Topics are connected to code through glob patterns and file paths. This is language-agnostic: Driftless matches paths, not ASTs. When anchored code changes, the topic drifts.
# Anchor by glob pattern
driftless context add api-guards --pattern "src/auth/**"

# Multiple patterns for cross-cutting topics
driftless context update api-guards --add-pattern "src/common/guards/**"

# Anchor by exact file path
driftless context add auth-flow --where src/auth/guard.ts

# Anchor a document
driftless context add architecture-decisions --file docs/decisions/auth.md
The CLI validates every pattern against your local checkout at write time:
  • ✓ pattern "src/auth/**" matches 12 files: healthy anchor
  • ⚠ over-broad anchor: pattern matches over 100 files; consider splitting
  • ✗ pattern "src/nonexistent/**" matches 0 files: blocked; fix the glob
Discipline: 5-40 matched files per topic is healthy. Fewer than 5 means you’re fragmenting. More than 100 is a catch-all trap that nobody will maintain. If a topic covers too much, split it; if it covers too little, merge it. Remove anchors when they no longer make sense:
driftless context update auth-flow --remove-pattern "src/old-auth/**"

Topic classification

A topic is content-first: the markdown content body IS the topic. Use tags to label and group topics. The only trust axis is status.
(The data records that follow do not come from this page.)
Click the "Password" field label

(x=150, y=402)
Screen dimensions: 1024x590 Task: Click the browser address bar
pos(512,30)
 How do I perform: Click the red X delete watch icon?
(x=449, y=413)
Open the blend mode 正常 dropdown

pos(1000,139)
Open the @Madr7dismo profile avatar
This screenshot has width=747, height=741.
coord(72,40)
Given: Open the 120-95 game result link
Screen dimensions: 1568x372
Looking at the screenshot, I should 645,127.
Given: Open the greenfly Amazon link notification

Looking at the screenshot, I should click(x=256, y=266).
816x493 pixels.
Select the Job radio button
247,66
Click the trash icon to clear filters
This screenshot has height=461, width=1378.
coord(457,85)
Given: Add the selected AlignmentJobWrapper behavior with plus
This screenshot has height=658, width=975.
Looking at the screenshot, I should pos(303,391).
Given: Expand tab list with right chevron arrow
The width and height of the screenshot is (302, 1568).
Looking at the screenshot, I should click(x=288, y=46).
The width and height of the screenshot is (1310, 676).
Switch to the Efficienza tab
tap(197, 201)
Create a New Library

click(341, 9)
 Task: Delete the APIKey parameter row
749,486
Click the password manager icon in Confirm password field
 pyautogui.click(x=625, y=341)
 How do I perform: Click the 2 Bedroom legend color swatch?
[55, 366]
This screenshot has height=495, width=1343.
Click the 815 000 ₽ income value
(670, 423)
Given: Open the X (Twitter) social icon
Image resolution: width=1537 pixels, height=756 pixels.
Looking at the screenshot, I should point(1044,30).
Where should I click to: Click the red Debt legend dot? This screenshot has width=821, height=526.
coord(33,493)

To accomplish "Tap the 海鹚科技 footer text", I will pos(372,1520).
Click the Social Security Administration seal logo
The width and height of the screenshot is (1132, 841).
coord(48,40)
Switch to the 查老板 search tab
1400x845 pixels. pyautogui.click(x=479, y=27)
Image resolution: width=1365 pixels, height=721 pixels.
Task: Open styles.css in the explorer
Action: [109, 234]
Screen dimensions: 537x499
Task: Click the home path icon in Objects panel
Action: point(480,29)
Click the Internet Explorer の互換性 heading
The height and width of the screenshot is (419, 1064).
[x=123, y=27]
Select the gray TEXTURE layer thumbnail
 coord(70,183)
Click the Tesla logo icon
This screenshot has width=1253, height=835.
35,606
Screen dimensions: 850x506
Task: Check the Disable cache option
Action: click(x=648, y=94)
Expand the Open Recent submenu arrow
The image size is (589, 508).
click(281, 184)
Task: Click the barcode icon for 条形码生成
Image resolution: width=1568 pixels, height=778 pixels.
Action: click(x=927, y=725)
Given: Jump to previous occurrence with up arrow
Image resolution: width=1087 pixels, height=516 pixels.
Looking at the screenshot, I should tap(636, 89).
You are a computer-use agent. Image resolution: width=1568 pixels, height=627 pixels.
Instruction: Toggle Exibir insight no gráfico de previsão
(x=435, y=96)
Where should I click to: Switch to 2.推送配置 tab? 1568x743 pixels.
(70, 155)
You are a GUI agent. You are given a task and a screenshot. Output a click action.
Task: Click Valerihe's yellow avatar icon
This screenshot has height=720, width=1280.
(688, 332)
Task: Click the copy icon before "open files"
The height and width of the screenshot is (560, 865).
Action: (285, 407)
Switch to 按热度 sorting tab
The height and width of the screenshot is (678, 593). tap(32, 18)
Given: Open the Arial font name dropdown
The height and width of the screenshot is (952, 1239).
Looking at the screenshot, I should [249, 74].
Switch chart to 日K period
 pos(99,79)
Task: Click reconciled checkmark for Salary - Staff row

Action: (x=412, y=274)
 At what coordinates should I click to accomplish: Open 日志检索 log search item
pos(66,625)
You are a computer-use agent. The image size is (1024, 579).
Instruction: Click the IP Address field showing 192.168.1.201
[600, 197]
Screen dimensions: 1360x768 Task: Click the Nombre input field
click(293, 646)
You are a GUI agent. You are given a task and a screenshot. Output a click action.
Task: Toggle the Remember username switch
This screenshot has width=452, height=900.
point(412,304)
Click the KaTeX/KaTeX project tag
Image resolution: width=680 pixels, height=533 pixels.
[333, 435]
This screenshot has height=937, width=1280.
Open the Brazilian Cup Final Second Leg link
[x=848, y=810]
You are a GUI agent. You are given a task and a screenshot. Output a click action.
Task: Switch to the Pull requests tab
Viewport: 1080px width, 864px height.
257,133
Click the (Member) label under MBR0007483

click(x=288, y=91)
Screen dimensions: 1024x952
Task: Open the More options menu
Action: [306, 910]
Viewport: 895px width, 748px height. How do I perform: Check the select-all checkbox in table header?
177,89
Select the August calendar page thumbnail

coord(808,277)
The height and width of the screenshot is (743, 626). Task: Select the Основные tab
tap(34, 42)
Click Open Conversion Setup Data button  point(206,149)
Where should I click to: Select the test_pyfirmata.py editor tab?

Status: governance lifecycle

A note becomes Knowledge once it’s merged in: draft → proposed → reviewed → archived. reviewed is Knowledge; the read response carries governance.authoritative. Agents propose; merging is an owner/admin act (an agent runs it only when explicitly asked). See Governance.
StatusMeaning
draftCaptured, not yet merged in: a hint (a Note), not truth
proposedUp for review
reviewedKnowledge: an owner/admin merged it in (or an agent did on their request); the agent treats it as truth
archivedRetired
orphanedCode-driven (repo deleted), orthogonal to governance

Visibility

A topic lives in the workspace and is visible to all its members. The exception is a private Note (a draft with is_private set), visible only to its creator until put up for review or un-marked. Need isolation between groups? Use a separate workspace.

Typed relations

Topics connect to each other through typed relations, building a semantic graph:
RelationMeaning
depends_onTopic A depends on B
relates_toGeneral association
supersedesTopic B replaces A
blocksA cannot proceed until B is done
implementsA is the implementation of the pattern described in B
documentsA documents or explains B
risk_forA introduces risk for B
driftless context update auth-guard \
  --rel depends_on:jwt-service \
  --rel relates_to:role-decorator
Use [[slug]] syntax inside any free-text field (what, how, decisions, gotchas, invariants, content). The API auto-parses these into forward and backward references.
driftless context update billing-webhook \
  --gotcha "Same idempotency race as [[stripe-webhook-ingest]]; deduplicate by event ID"
Both billing-webhook and stripe-webhook-ingest will show each other in their references when fetched.

Cross-repo context

A topic can span multiple repositories. When you run driftless context update <slug> from any repo, that repo is added to the topic’s where_repos list. Topics accumulate repos organically without manual wiring. Use one cross-repo topic when the same concept truly spans repos, for example billing-contracts across an API repo, worker repo, and frontend repo. Use separate topics plus relations when each repo has its own implementation details, for example billing-api depends_on:billing-worker. To explicitly link the current repo to a topic:
driftless context link auth-flow

The topic graph

The topic graph is explorable from CLI and dashboard:
driftless context graph auth-flow    # BFS graph from a topic, terminal output
The dashboard renders the full interactive graph. Nodes are topics, edges are typed relations. Click any node to see its full context and anchors.